Un tel système incite les partis à courtiser les personnalités et les leaders charismatiques, les fameux puxadores de votos (« aspirateurs à voix »). Dans un contexte où le vote est obligatoire et où plus de la moitié des électeurs n’ont même pas fini le collège, un nom connu peut rassurer. Et ce d’autant plus qu’il faut élire simultanément un président, un gouverneur, un sénateur, un député fédéral et un député siégeant à l’Assemblée de son Etat, chaque fois selon un mode de scrutin différent. Ainsi, en 2010, le député fédéral le mieux élu du pays, avec 1,3 million de voix, était un clown professionnel, Francisco Everardo Oliveira da Silva, alias Tiririca, sans aucune expérience politique mais très populaire. Dans la foulée, il a fait entrer au Parlement vingt-quatre candidats de sa coalition qui n’y seraient jamais parvenus seuls.

Allégeances à géométrie variable

Mais le système politique brésilien est aussi gourmand d’anciennes stars du sport — tel le footballeur Romário de Souza Faria —, de policiers, de pasteurs évangéliques ayant une émission de télévision ou encore d’héritiers de grandes familles politiques. L’étudiant en droit Uldurico Junior avait 22 ans lorsque, en octobre 2014, il a été élu dans l’Etat de Bahia, prenant ainsi la suite de son père, le député Uldurico Pinto. Selon un relevé du Département intersyndical de conseil parlementaire (DIAP), qui publie à chaque législature une radiographie du Congrès, 211 élus doivent d’abord leur élection à leurs liens de parenté.
L’exposition médiatique permet de se faire connaître, mais le coût des campagnes atteint de tels sommets qu’il n’est pratiquement plus envisageable de se présenter sans disposer d’une fortune personnelle ou d’accointances avec de riches contributeurs. Entre la production de spots, les honoraires des spin doctors (ces communicants spécialisés dans la politique), parmi les plus élevés du monde, et les frais logistiques dans un pays gigantesque, le tribunal électoral estime que, en 2014, l’élection d’un député a coûté à son parti 6,4 millions de reais (environ 1,5 million d’euros), soit une hausse de 283 % en douze ans.

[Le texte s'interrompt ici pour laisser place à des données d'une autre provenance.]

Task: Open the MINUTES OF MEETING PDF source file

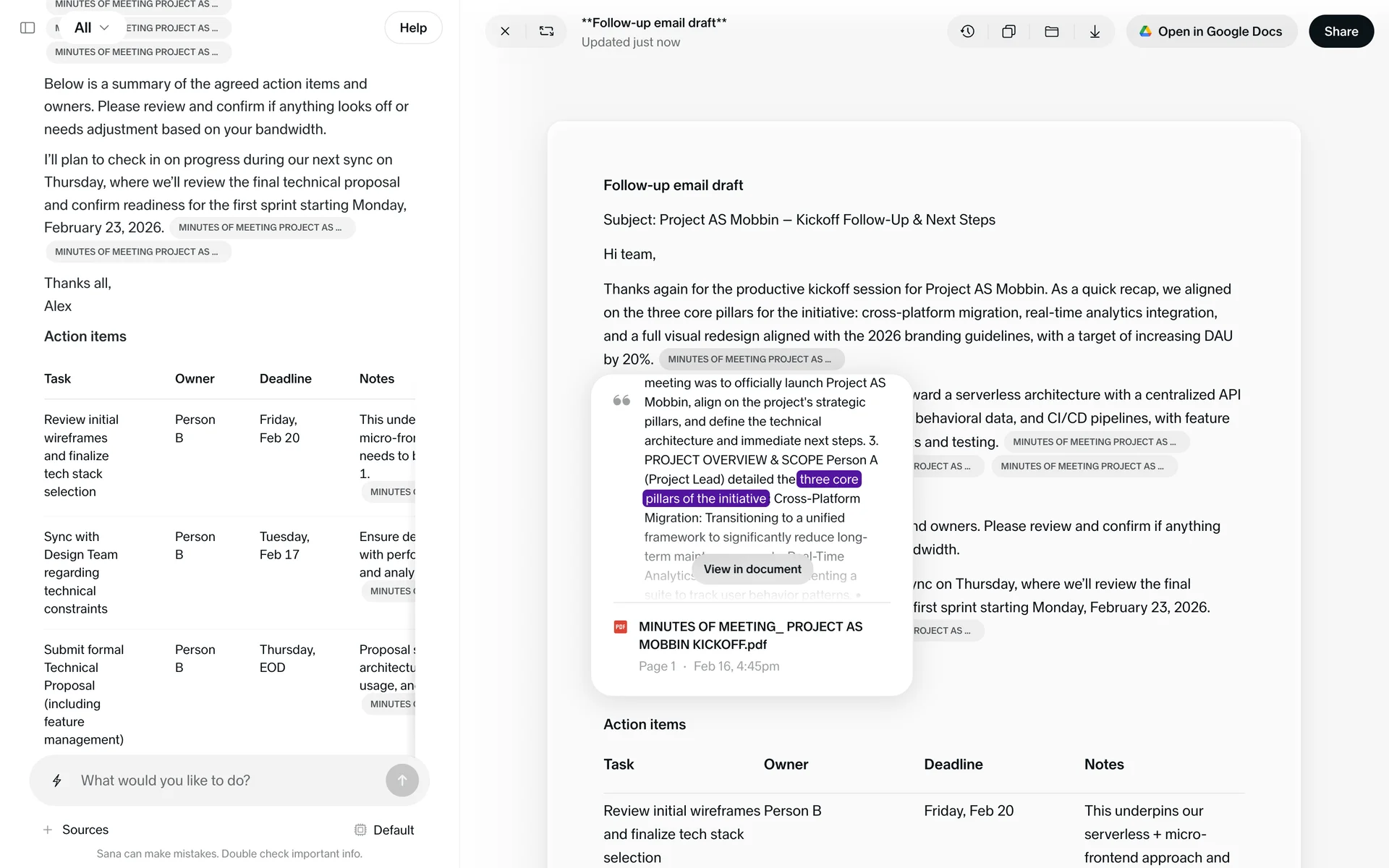Action: click(750, 635)
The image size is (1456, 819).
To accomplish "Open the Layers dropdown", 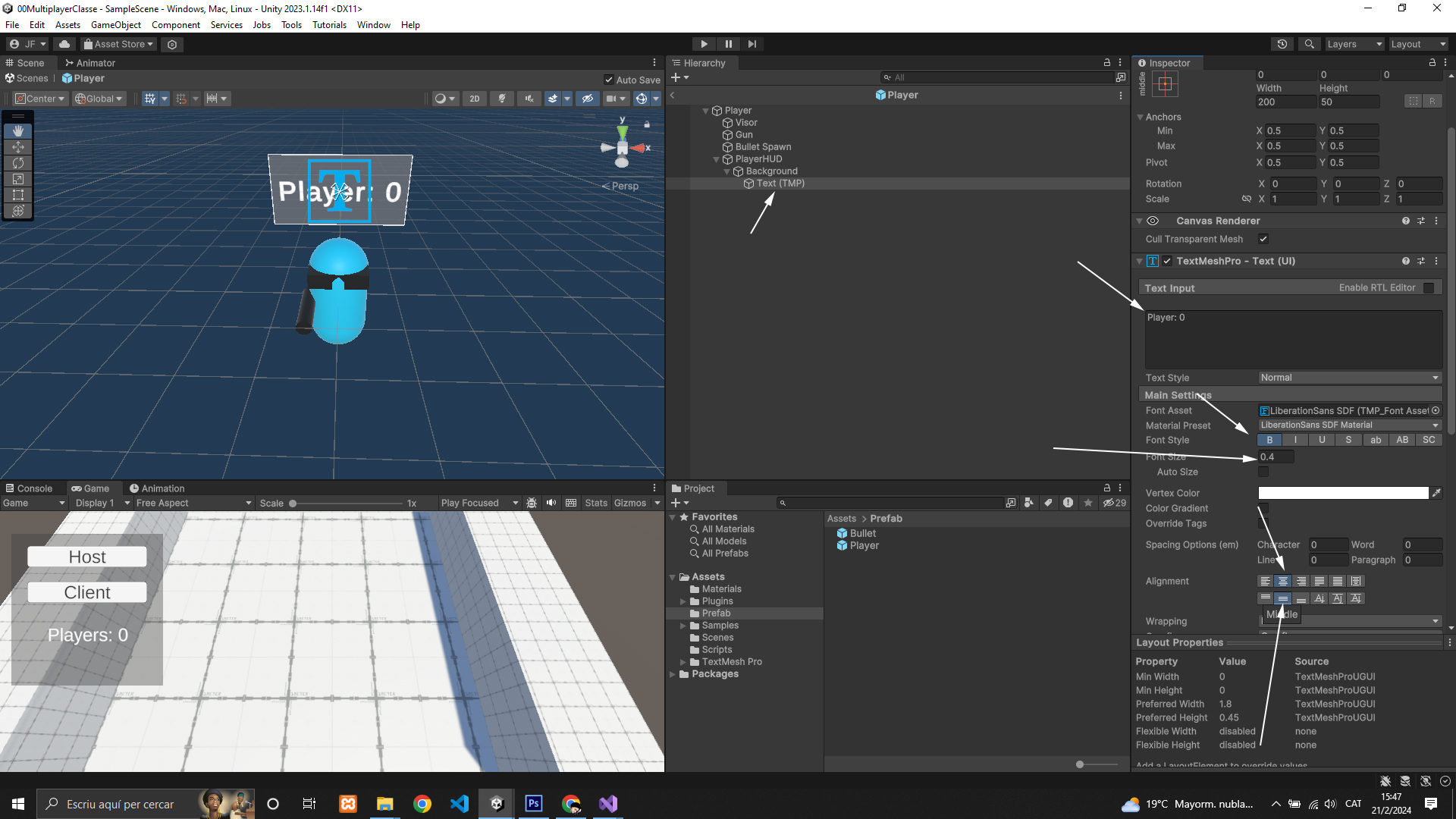I will click(1354, 44).
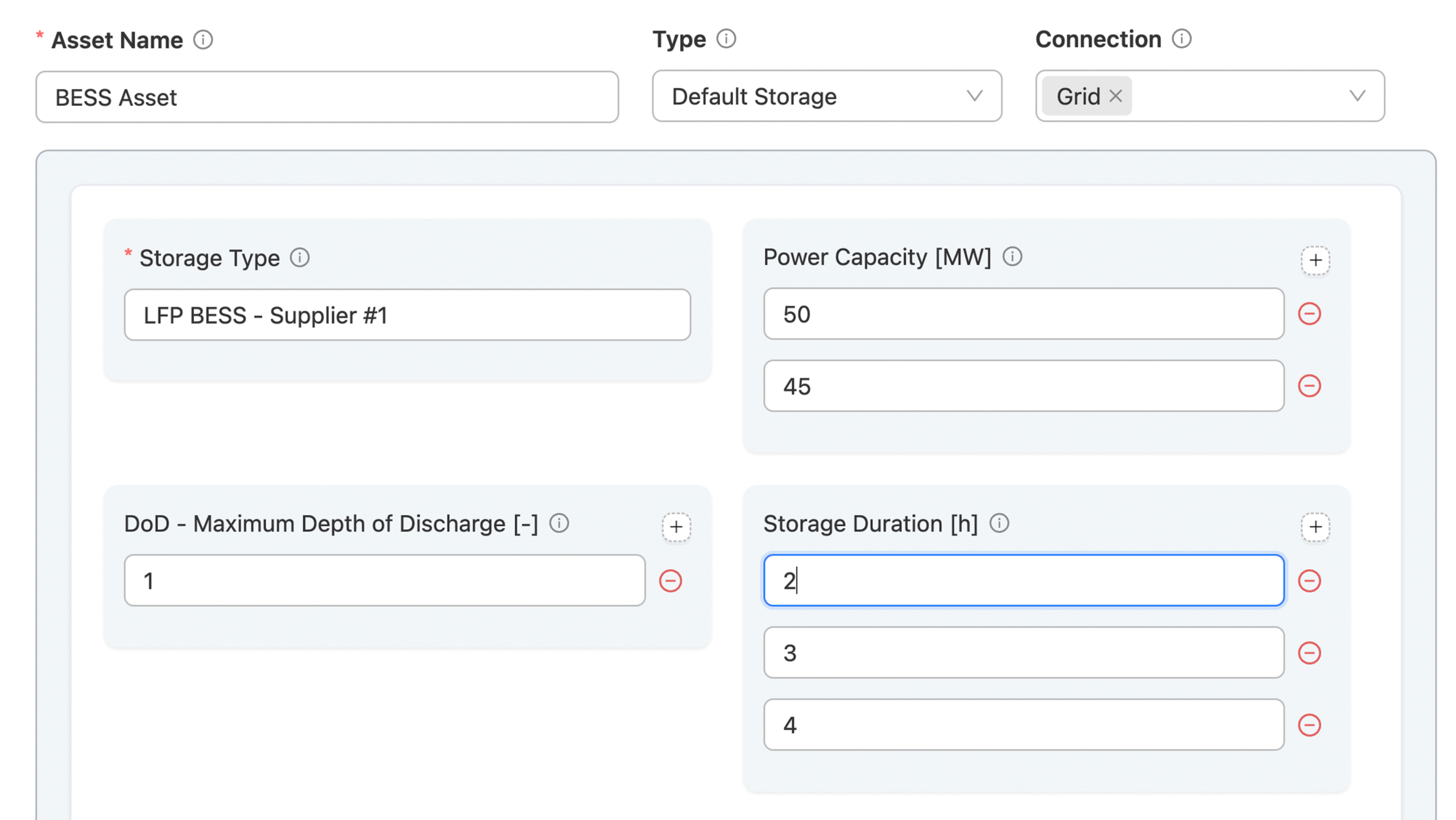This screenshot has width=1456, height=820.
Task: Remove the 50 MW power capacity row
Action: coord(1309,314)
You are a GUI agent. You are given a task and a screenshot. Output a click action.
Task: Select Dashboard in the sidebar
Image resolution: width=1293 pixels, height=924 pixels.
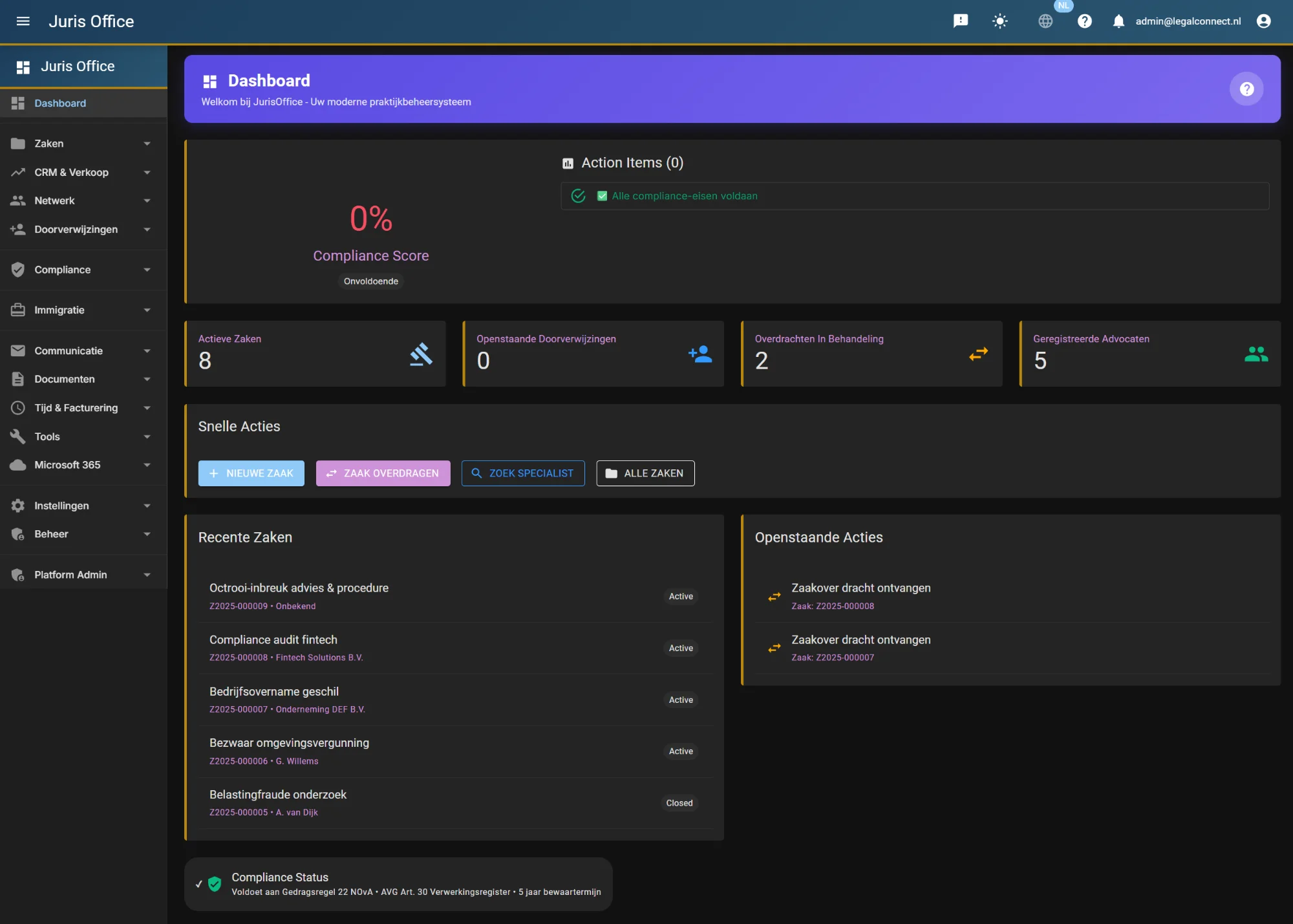[x=60, y=103]
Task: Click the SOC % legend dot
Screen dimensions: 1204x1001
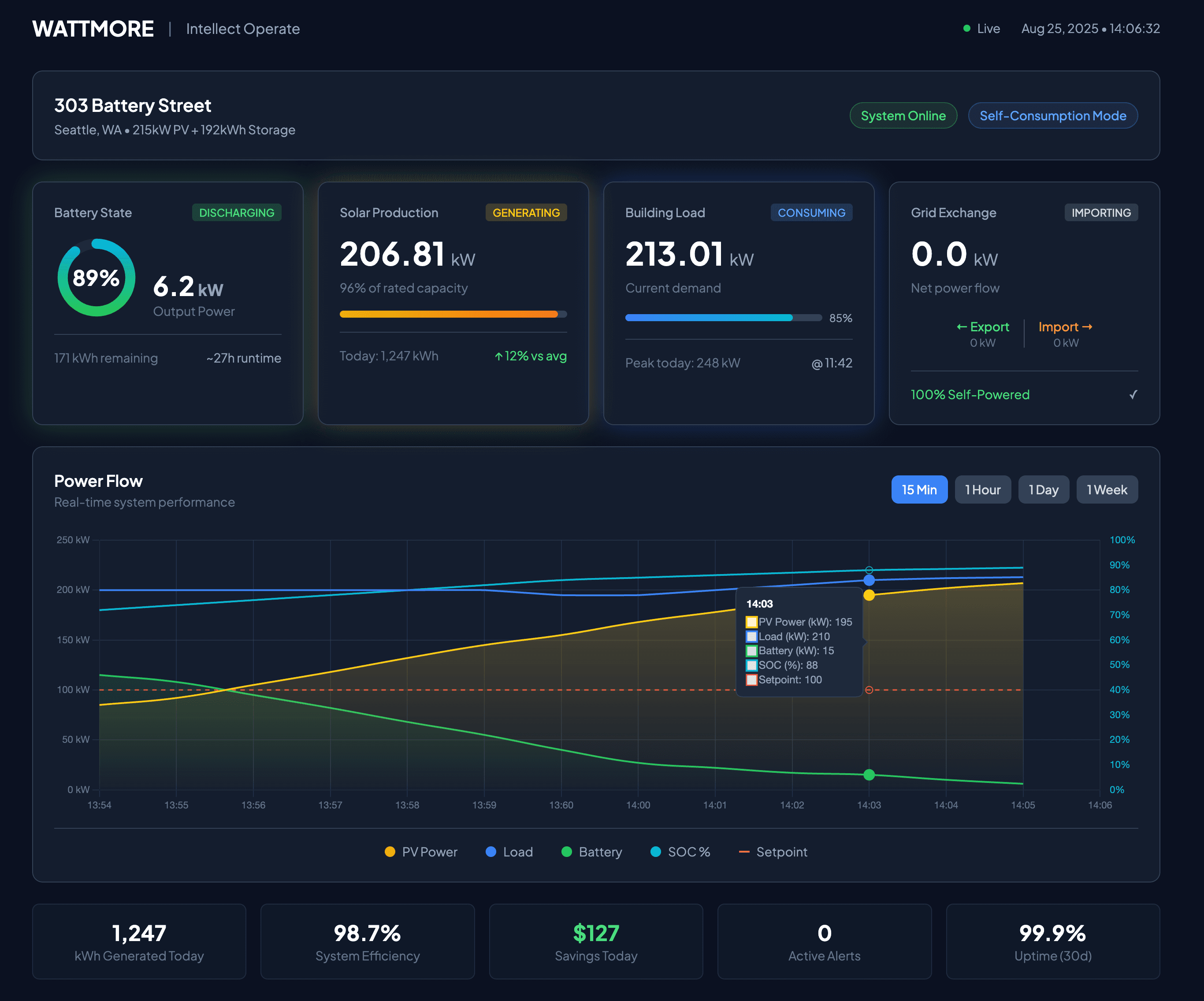Action: click(x=655, y=852)
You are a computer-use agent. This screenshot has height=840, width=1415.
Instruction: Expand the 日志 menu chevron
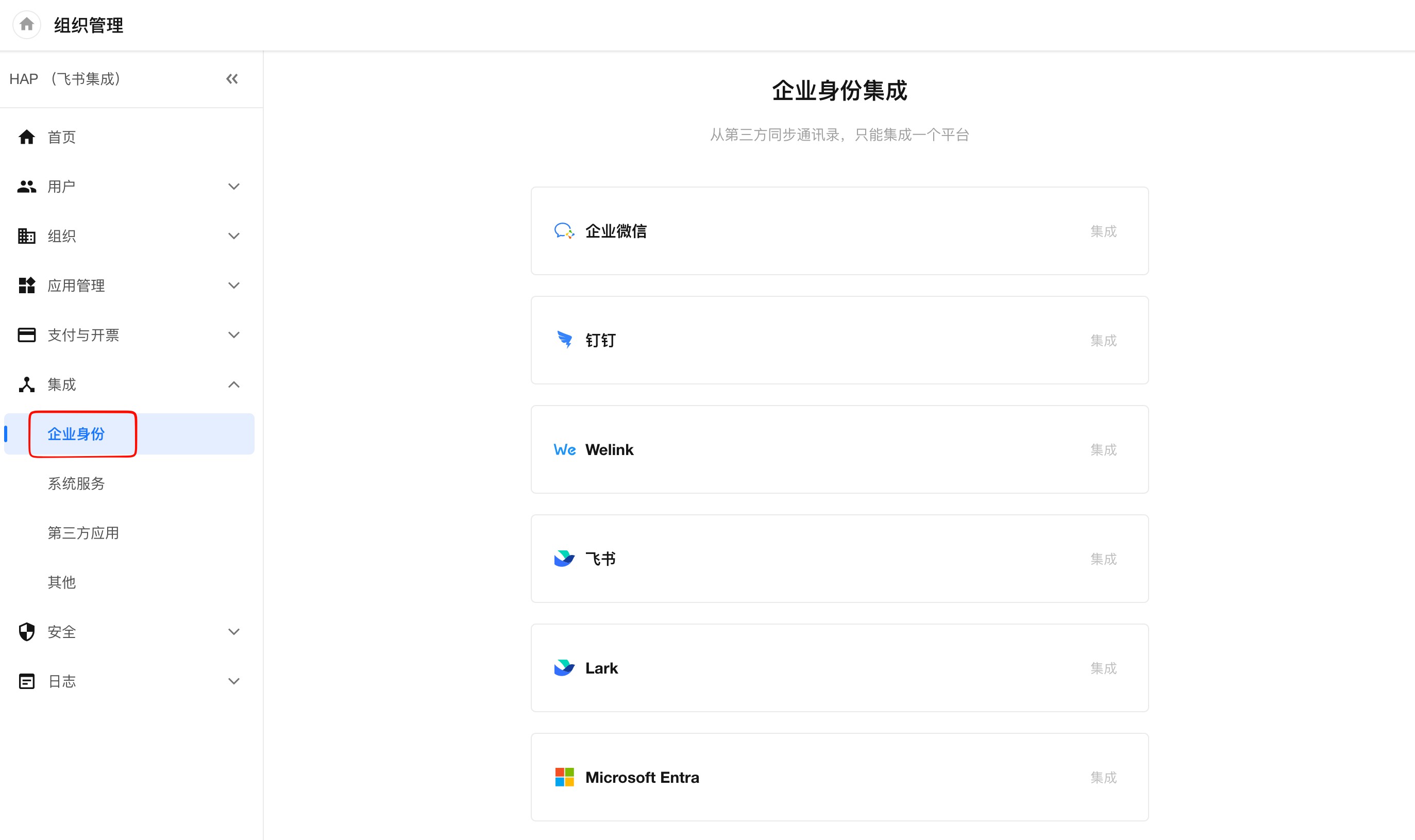tap(234, 681)
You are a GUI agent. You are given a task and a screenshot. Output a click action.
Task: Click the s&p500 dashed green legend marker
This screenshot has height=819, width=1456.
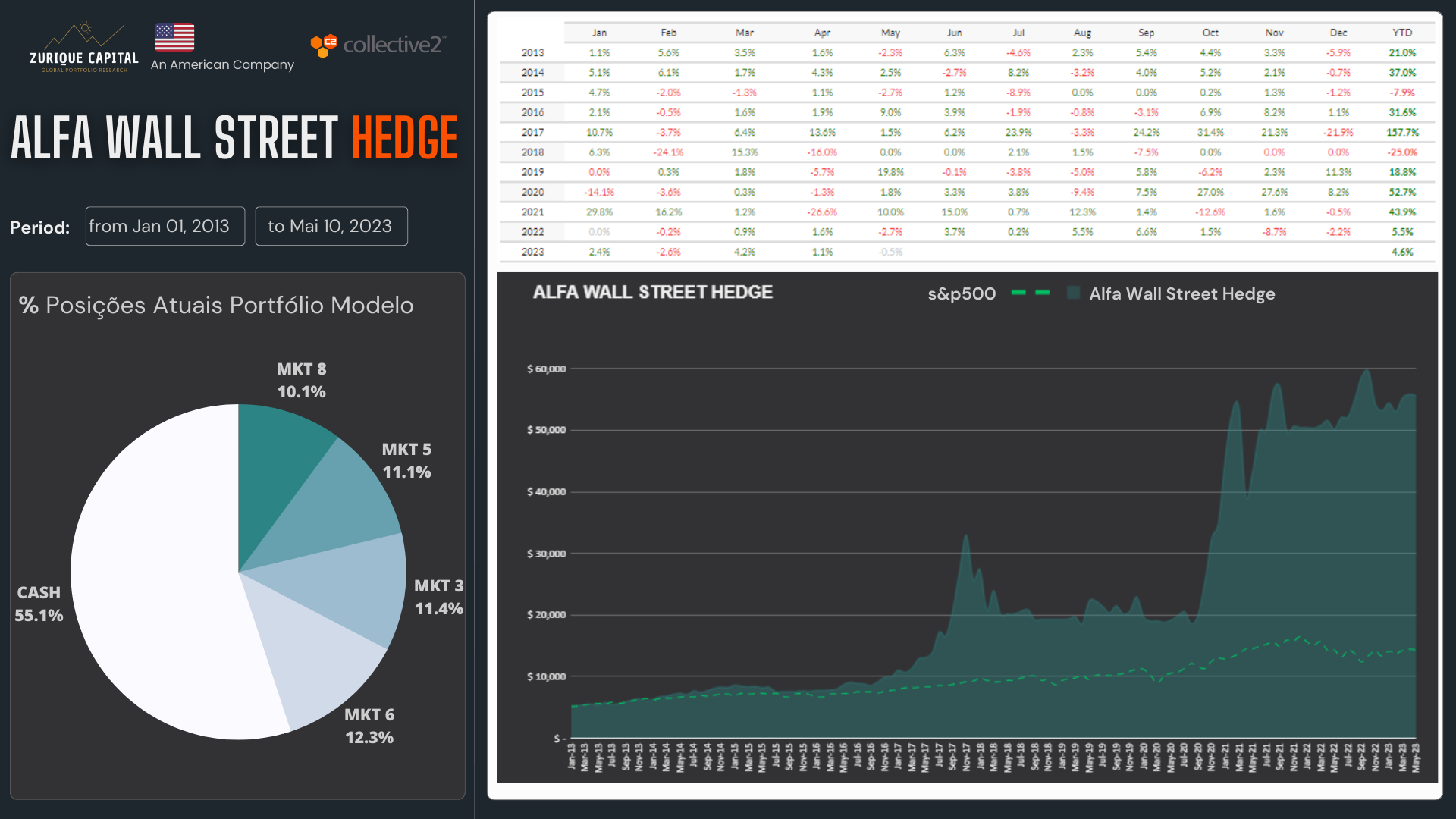coord(1031,293)
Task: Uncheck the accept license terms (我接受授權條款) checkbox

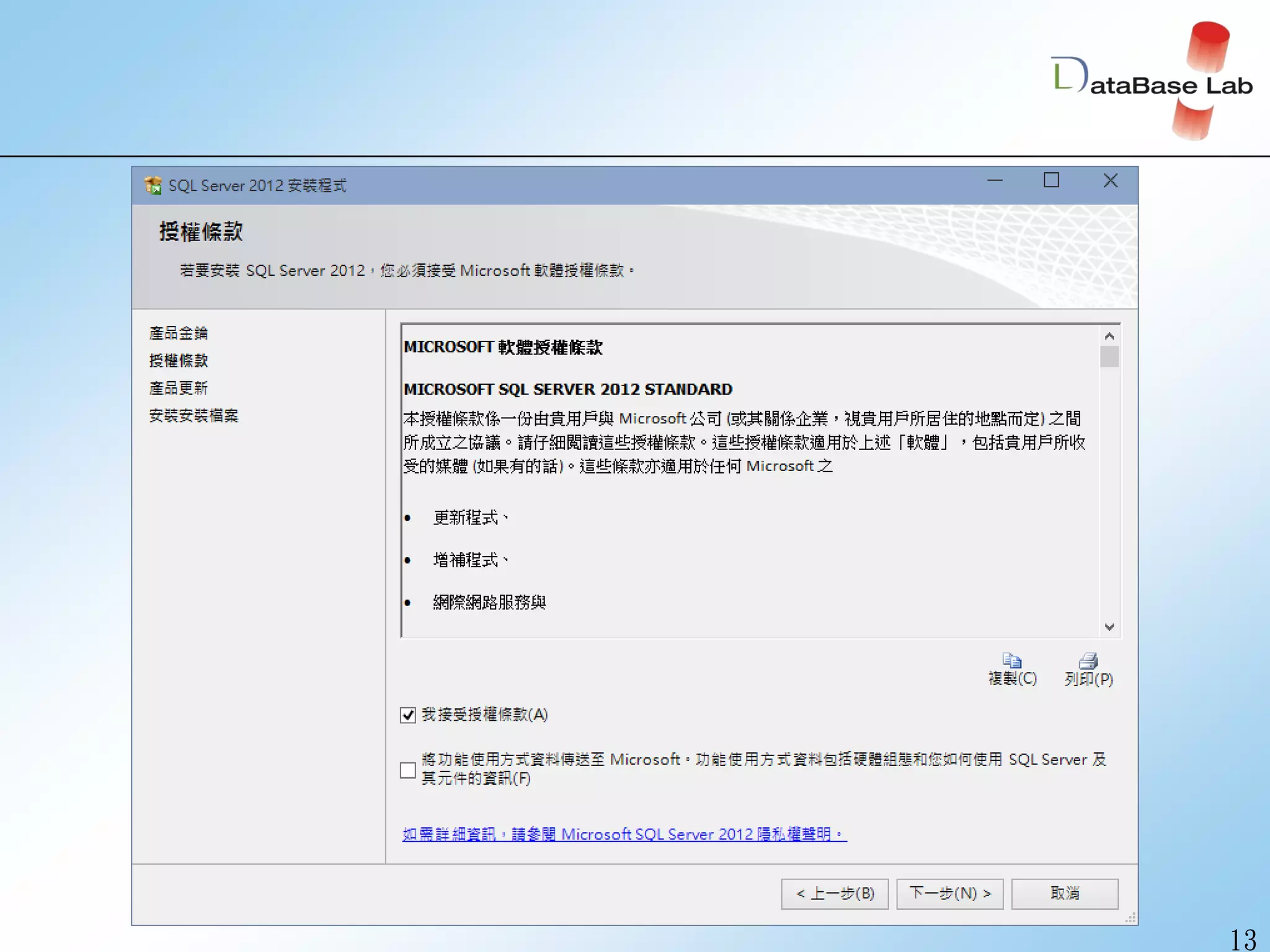Action: click(x=408, y=715)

Et les sommes sont en réalité supérieures, car, en l’absence de financement public des campagnes et sans vraie surveillance des dons des entreprises, tous les grands partis mettent sur pied une « caixa 2 » (littéralement : « caisse n° 2 ») de financement occulte. Cette pratique favorise les affaires de corruption, comme celle qui a éclaté début 2014 au sein du groupe national d’hydrocarbures Petrobras. A la suite d’une bataille législative et d’une décision de la Cour suprême, le financement des campagnes par des entreprises vient pour la première fois d’être suspendu en 2015, mais rien ne garantit qu’il ne sera pas rapidement rétabli.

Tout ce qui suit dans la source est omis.